Much more importantly, the basic premise that a soccer match is “an experiment to determine which of the two teams is in some sense superior” is flawed, at least in my opinion. A soccer match a contest in which two teams try to satisfy a victory condition by scoring the most goals over a certain period of time. A redescription of that as an experiment to determine superiority isn’t simply a transition between synonyms but a changed definition that eliminates many of the meanings that normally reside in the game. For instance: for anyone not named Sam Allardyce, one of the purposes of the game is to be exciting to watch and to play, and excitement depends on contingency—on not knowing the outcome in advance, on the sense that anything could happen. But if you start thinking of the game as a scientific effort to identify the best team, contingency becomes a design flaw. An upset, after all, is a botched experiment. The goal then becomes—and Skinner and Freeman end with some speculations in this vein—to recalibrate the format of the match to ensure the “correct” outcome every time, an effort that seems hostile to much of what makes soccer, or any sport, entertaining, thrilling, alive.

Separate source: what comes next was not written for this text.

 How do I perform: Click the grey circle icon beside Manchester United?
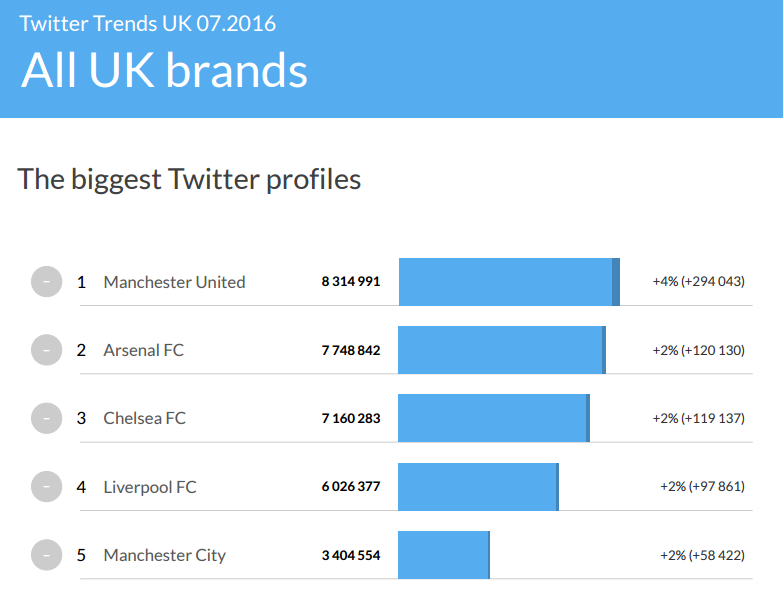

That is to say: sport is as much an aesthetic construct as it is an objective test, and some of the glory of it lies precisely in its unreliability. The element of chaos on the pitch in soccer is what, at least to my mind, gives the game a great deal of its meaning, because the players’ struggle to create coherence out of randomness adds a new kind of import to the game’s moments of beauty (I’ve written more about this here, here, and here, among other places). Further, the fact that matches only happen once and the fact that they don’t last forever give hope to weaker teams, and enable stories to emerge that would never be possible under laboratory circumstances. I doubt anyone who saw Scotland beat France two years ago would believe that Scotland could win more than a handful of 500 replays of that game—but they only had to play once, and that’s a feature, not a bug. Saint George might not have beaten the dragon more than five times out of a thousand, either, but what all those paintings commemorate isn’t exactly the result of a failed experiment.
I realize that what Skinner and Freeman are writing about is largely limited to the implications of certain models within the realm of statistics, and that they probably don’t actually want to redesign the game to eliminate chance. (Though they do take the trouble to point out that their idea for playing successive periods of extra time until a satisfactory goal difference had been achieved “would not be popular with those planning television coverage.”) But for those of us who are reading their research primarily as fans of the game, it’s an opportunity to remember that there’s more to soccer than its ability to select the right winner, and that the aesthetic aspects of the sport can’t simply be ignored in any real-world discussion of its accuracy or fairness. A football game isn’t always a good way to judge the footballing abilities of two football teams. That’s what’s so great about it, don’t you see?